-------- Information supplied --------

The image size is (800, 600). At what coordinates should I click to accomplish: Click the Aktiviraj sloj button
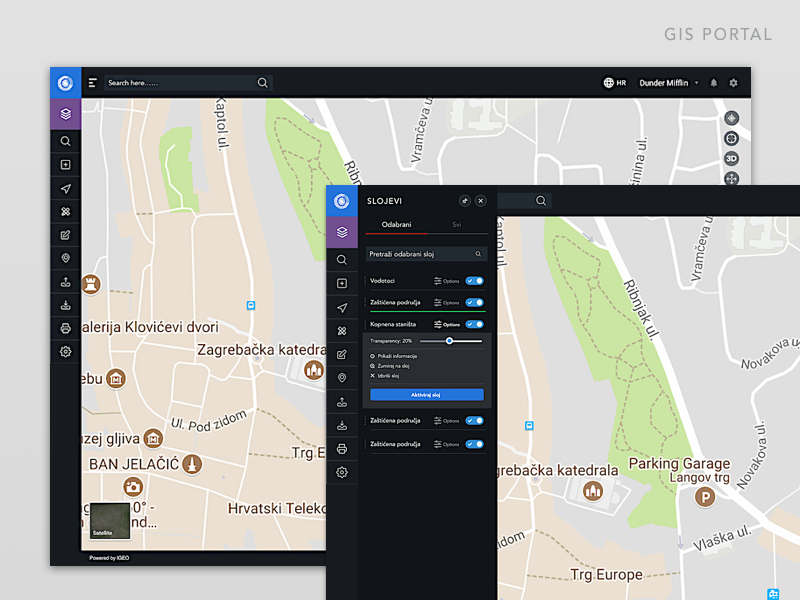point(427,394)
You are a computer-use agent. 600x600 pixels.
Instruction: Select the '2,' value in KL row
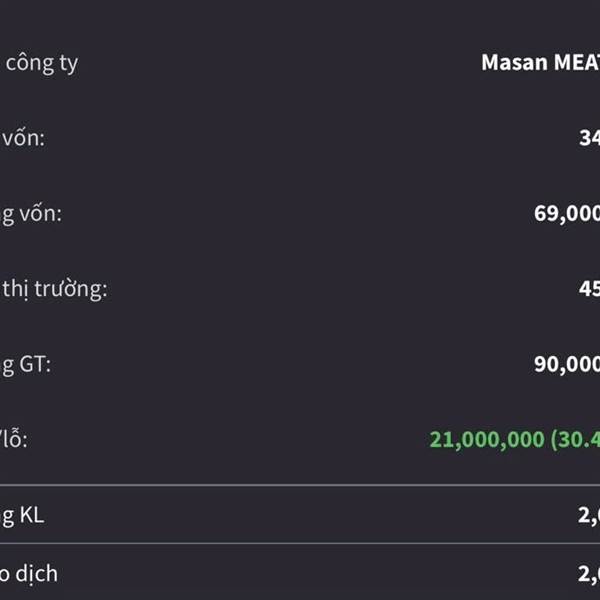coord(589,515)
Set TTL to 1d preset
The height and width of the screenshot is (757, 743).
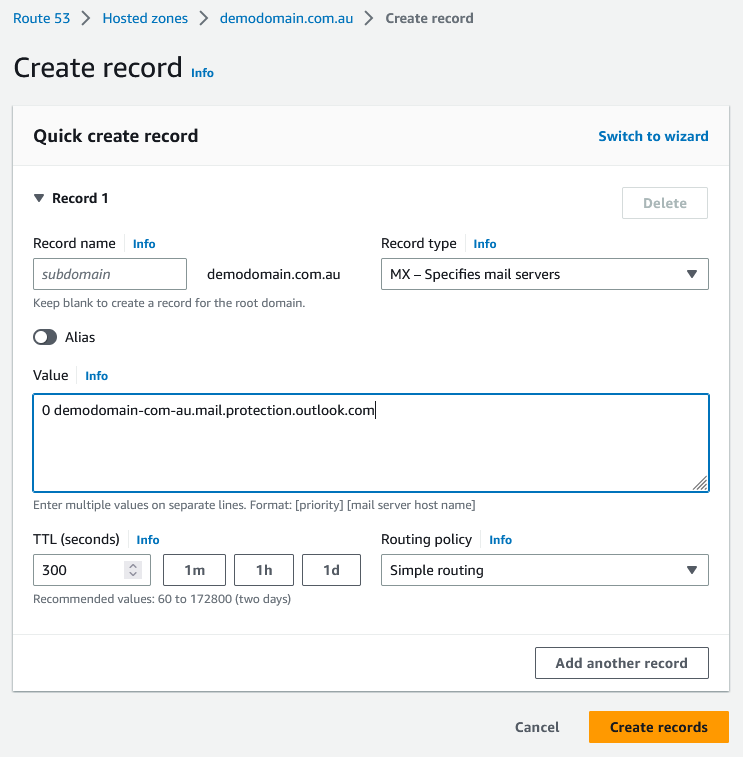click(x=331, y=570)
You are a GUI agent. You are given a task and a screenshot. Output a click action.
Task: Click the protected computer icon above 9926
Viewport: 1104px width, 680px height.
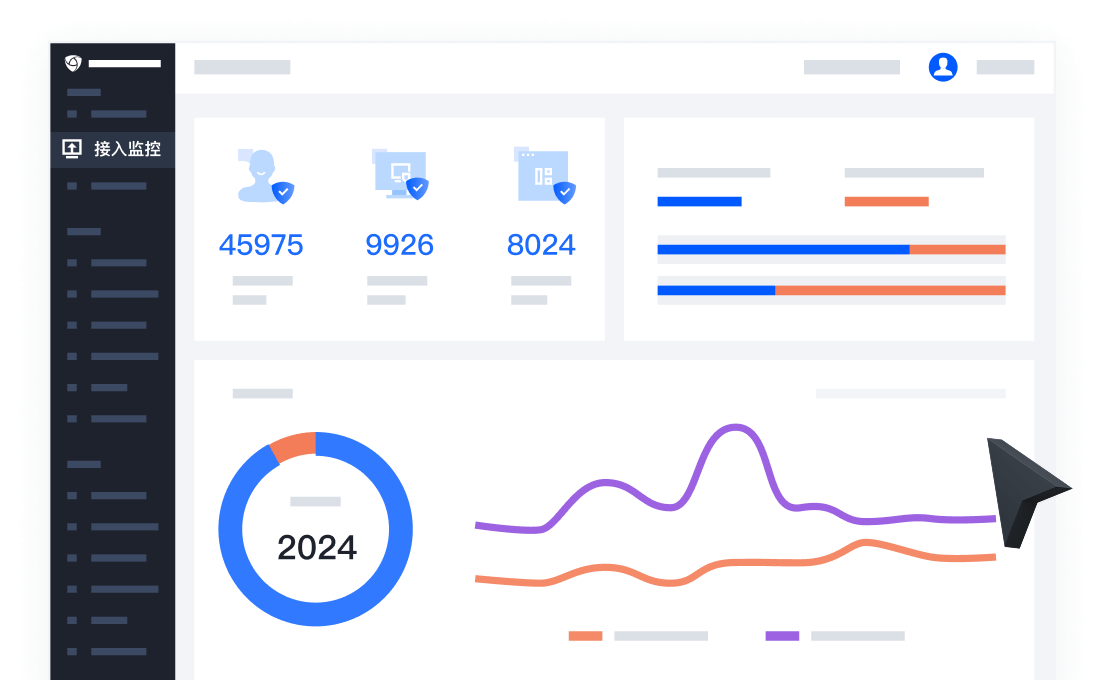pos(400,174)
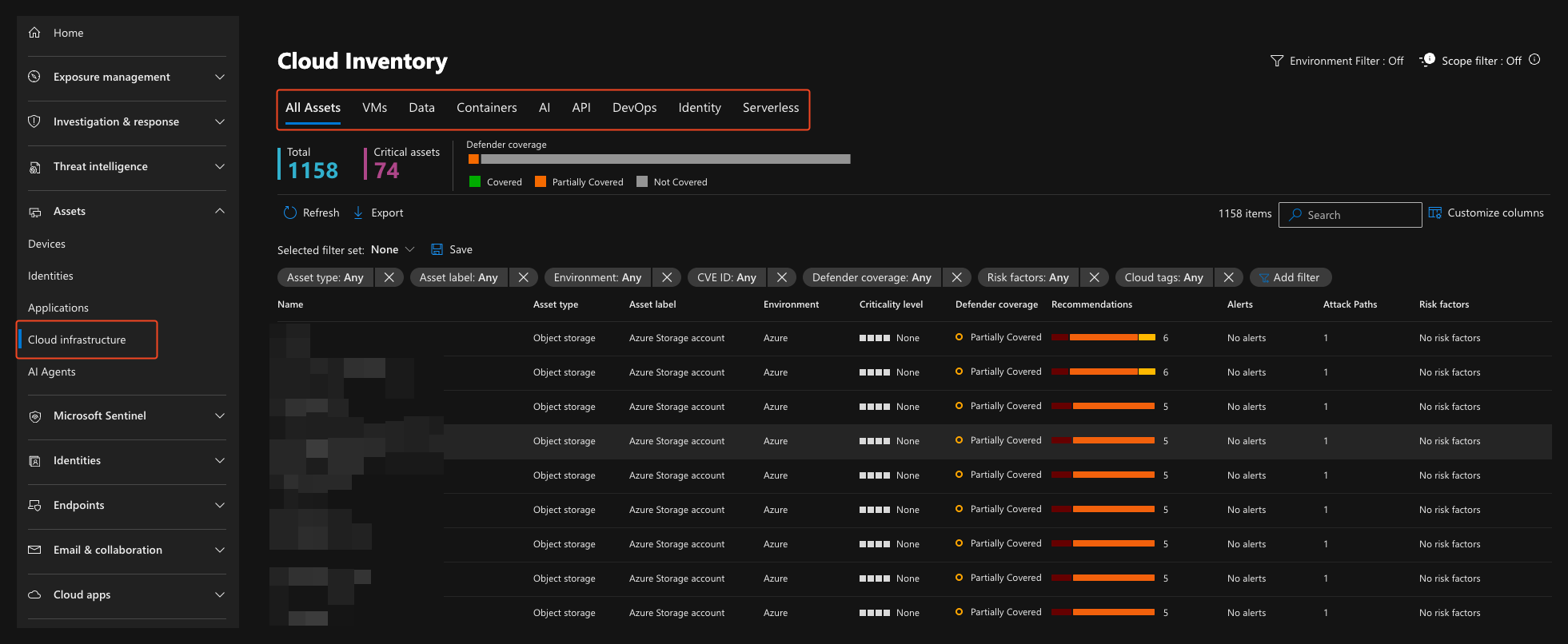This screenshot has width=1568, height=644.
Task: Click the Export download icon
Action: pyautogui.click(x=358, y=213)
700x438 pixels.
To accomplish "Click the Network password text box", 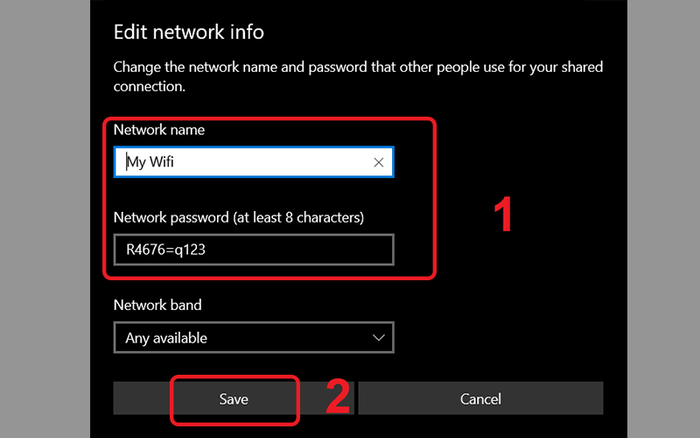I will pyautogui.click(x=253, y=250).
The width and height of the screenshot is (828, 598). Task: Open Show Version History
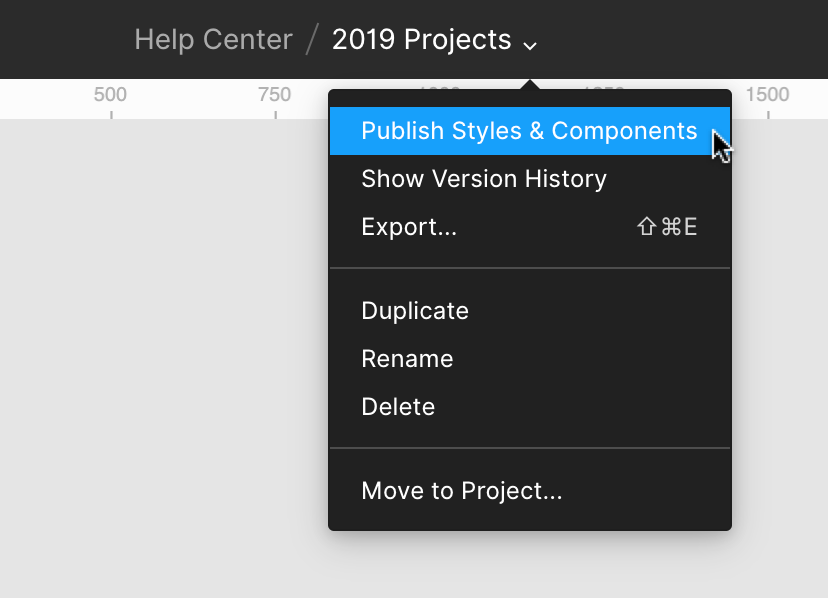coord(484,179)
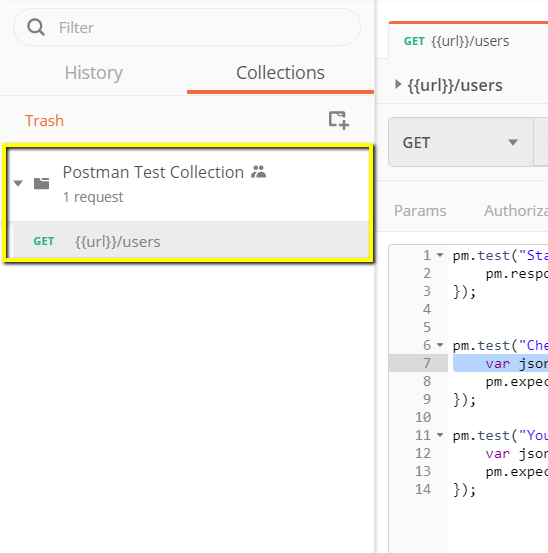Click the search magnifier icon in Filter

[36, 28]
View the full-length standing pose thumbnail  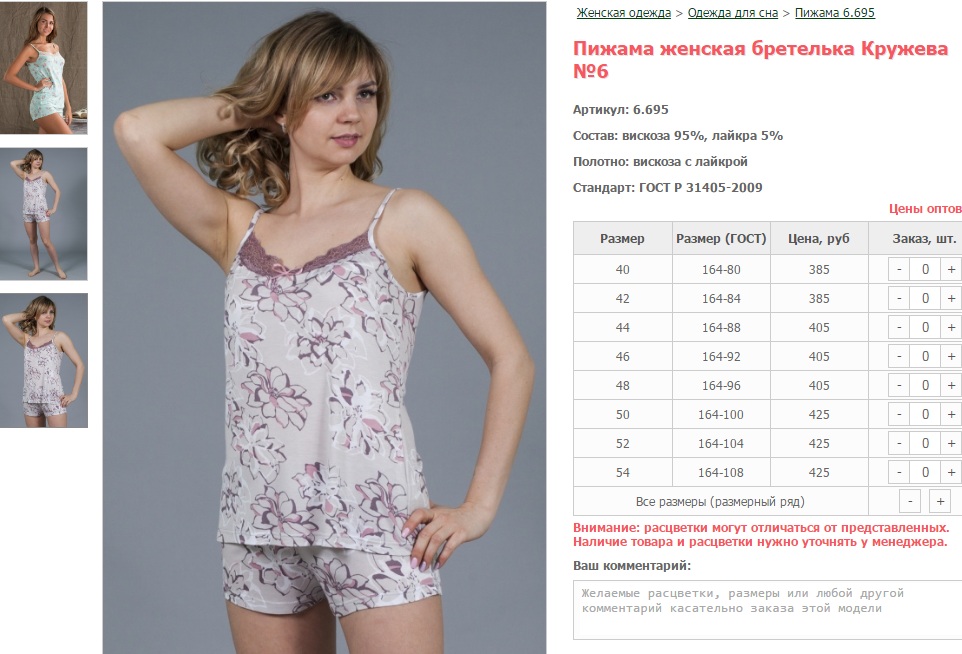click(44, 214)
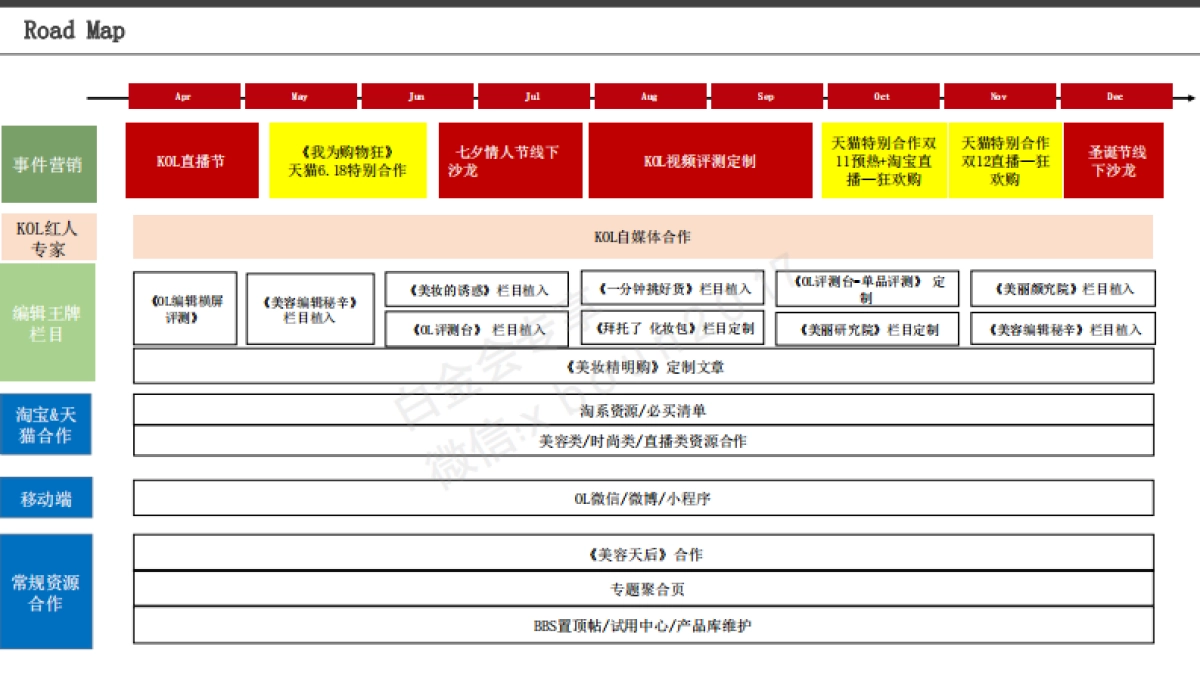Click the Dec month marker
This screenshot has width=1200, height=675.
[x=1115, y=97]
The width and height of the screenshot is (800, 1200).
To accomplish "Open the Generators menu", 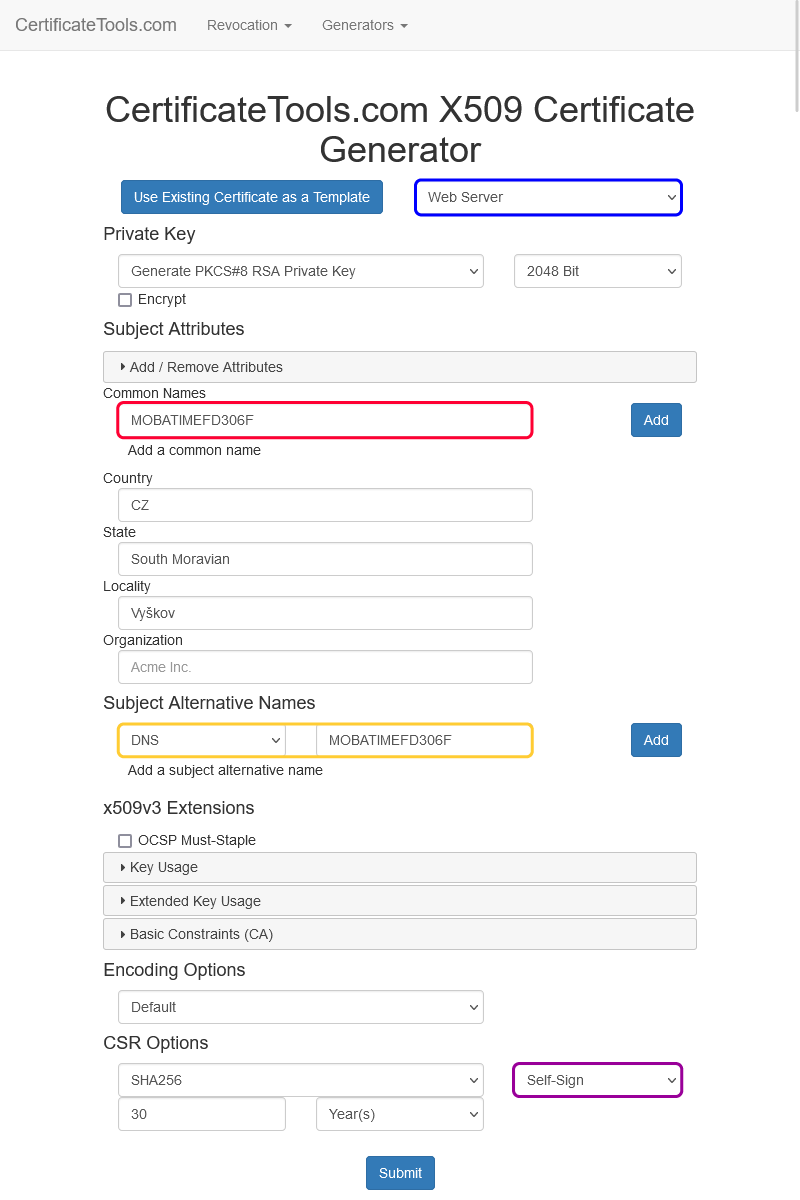I will (x=364, y=25).
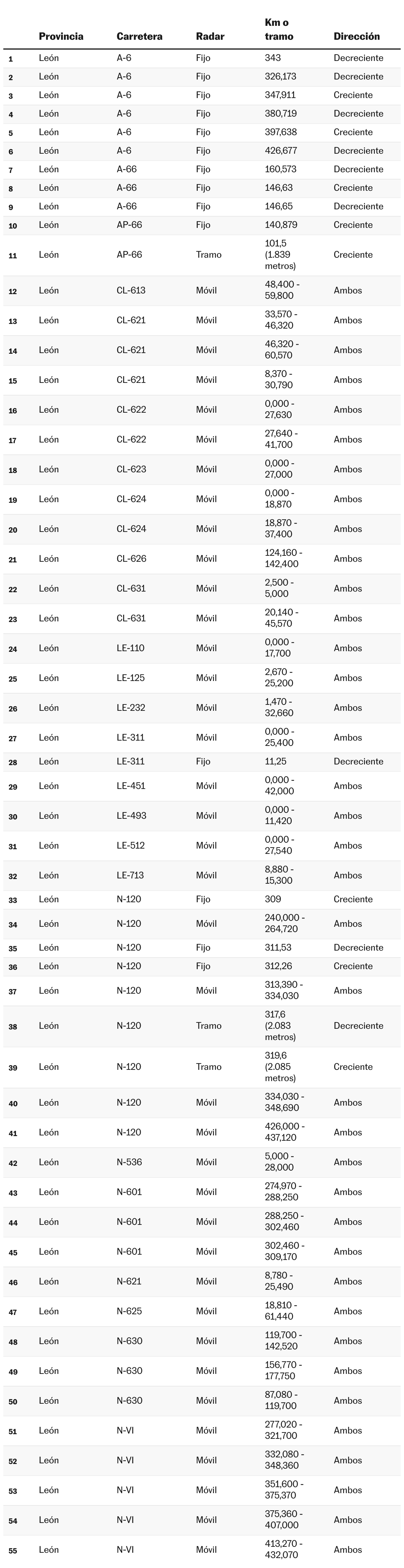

--------

- **Task**
Add 142 to every coordinate in the answers, and write out again the part of the items that opens at the start and closes with the line containing "click(x=331, y=570)", keeping the requests. Leave the pictures out.

- **Exercise solution**
The image size is (800, 600). At what coordinates should I click to accomplish: Click the Aktiviraj sloj button
point(569,536)
You are a computer-use agent. 600x600 pixels.
Instruction: Select the '2,' value in KL row
coord(731,657)
Set TTL to 1d preset
The height and width of the screenshot is (757, 743).
click(x=473, y=712)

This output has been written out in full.